- Exercise -
Every record below must come back exactly as given.

- Data excerpts -
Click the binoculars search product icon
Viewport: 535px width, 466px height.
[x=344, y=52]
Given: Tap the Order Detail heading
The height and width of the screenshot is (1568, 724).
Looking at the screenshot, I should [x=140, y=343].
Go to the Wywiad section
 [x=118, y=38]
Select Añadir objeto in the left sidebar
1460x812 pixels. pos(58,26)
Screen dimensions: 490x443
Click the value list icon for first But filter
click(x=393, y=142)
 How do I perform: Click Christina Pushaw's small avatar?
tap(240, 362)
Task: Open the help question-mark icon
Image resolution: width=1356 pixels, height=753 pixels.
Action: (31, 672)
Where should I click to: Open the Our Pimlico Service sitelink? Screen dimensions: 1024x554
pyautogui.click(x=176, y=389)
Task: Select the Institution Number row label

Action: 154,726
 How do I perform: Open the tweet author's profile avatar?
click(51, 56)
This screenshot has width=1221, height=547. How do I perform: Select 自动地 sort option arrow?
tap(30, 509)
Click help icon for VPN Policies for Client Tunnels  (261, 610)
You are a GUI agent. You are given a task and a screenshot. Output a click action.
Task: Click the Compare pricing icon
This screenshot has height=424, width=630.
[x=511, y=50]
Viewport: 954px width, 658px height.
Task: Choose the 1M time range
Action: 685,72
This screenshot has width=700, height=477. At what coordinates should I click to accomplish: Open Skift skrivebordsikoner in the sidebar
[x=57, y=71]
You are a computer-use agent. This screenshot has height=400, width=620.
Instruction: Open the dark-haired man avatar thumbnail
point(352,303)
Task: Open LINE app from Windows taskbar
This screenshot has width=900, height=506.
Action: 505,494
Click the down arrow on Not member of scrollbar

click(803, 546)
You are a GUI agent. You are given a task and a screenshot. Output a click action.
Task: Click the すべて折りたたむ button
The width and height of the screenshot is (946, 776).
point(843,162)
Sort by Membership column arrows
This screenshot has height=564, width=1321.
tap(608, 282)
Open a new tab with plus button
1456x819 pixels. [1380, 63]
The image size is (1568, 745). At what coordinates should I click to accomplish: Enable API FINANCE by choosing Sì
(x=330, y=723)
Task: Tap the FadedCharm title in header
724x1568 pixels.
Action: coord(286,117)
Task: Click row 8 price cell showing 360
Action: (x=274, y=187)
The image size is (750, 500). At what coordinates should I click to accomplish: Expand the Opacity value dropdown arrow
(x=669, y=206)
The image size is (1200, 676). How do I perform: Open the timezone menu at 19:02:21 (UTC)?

- Response below -
Click the binoculars search product icon
Viewport: 535px width, 466px height.
[x=344, y=52]
Given: Tap the Order Detail heading
The height and width of the screenshot is (1568, 724).
Looking at the screenshot, I should [x=140, y=343].
Go to the Wywiad section
 [x=118, y=38]
Select Añadir objeto in the left sidebar
1460x812 pixels. pos(58,26)
Screen dimensions: 490x443
Click the value list icon for first But filter
click(x=393, y=142)
 How do I perform: Click Christina Pushaw's small avatar?
tap(240, 362)
Task: Open the help question-mark icon
Image resolution: width=1356 pixels, height=753 pixels.
Action: (31, 672)
Where should I click to: Open the Our Pimlico Service sitelink? Screen dimensions: 1024x554
pyautogui.click(x=176, y=389)
Task: Select the Institution Number row label

Action: 154,726
 How do I perform: Open the tweet author's profile avatar?
click(51, 56)
This screenshot has width=1221, height=547. How do I perform: Select 自动地 sort option arrow?
tap(30, 509)
Click help icon for VPN Policies for Client Tunnels  (261, 610)
You are a GUI agent. You are given a task and a screenshot. Output a click action.
Task: Click the Compare pricing icon
This screenshot has height=424, width=630.
[x=511, y=50]
Viewport: 954px width, 658px height.
Task: Choose the 1M time range
Action: 685,72
This screenshot has width=700, height=477. At what coordinates should I click to accomplish: Open Skift skrivebordsikoner in the sidebar
[x=57, y=71]
You are a computer-use agent. This screenshot has height=400, width=620.
Instruction: Open the dark-haired man avatar thumbnail
point(352,303)
Task: Open LINE app from Windows taskbar
This screenshot has width=900, height=506.
Action: 505,494
Click the down arrow on Not member of scrollbar

click(803, 546)
You are a GUI agent. You are given a task and a screenshot. Output a click action.
Task: Click the すべて折りたたむ button
The width and height of the screenshot is (946, 776).
point(843,162)
Sort by Membership column arrows
This screenshot has height=564, width=1321.
tap(608, 282)
Open a new tab with plus button
1456x819 pixels. [1380, 63]
The image size is (1568, 745). At what coordinates should I click to accomplish: Enable API FINANCE by choosing Sì
(x=330, y=723)
Task: Tap the FadedCharm title in header
724x1568 pixels.
Action: coord(286,117)
Task: Click row 8 price cell showing 360
Action: (x=274, y=187)
The image size is (750, 500). At what coordinates should I click to accomplish: Expand the Opacity value dropdown arrow
(x=669, y=206)
The image size is (1200, 676). How do I perform: Open the timezone menu at 19:02:21 (UTC)?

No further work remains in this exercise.